Mesmo antes dos resultados mais recentes do SAEB, estudos já evidenciavam a perda de aprendizagem ocorrida no Brasil entre 2019 e 2021. Nesse período, a proporção de crianças entre 6 e 7 anos que não sabem ler e escrever aumentou em mais de 15 pontos percentuais, equivalentes a mais de um milhão de crianças (World Bank, 2022). Além disso, os alunos brasileiros aprenderam apenas 27,5% do que teriam aprendido se estivessem em ensino presencial em 2020 e, para além do efeito direto sobre aprendizagem, a pandemia elevou o risco de abandono em mais de 300% (Lichand, Doria, Leal-Neto, e Fernandes, 2022).

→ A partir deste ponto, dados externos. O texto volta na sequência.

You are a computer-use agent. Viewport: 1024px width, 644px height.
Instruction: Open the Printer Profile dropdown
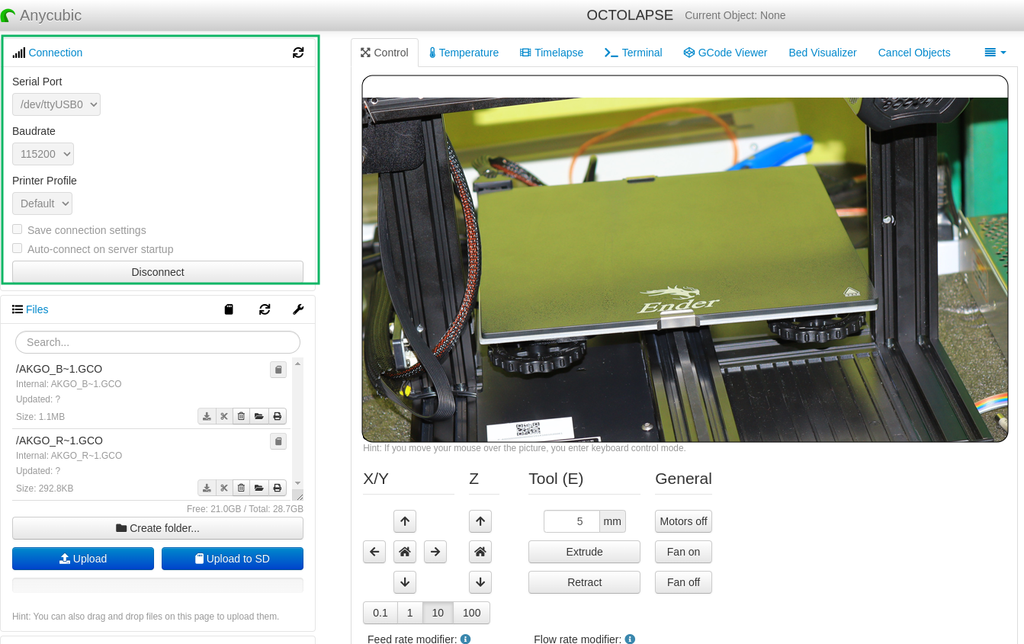tap(42, 203)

Resultados obtidos por Hanushek e Woessmann (2020), por exemplo, indicam que uma perda de aprendizagem equivalente a dois terços de um ano letivo está associada a uma redução de 4,2 trilhões de dólares no valor presente do PIB brasileiro do restante do século, o equivalente a 136% do PIB de 2019. Diante desse cenário, a agenda de investimentos em educação se faz ainda mais urgente no Brasil.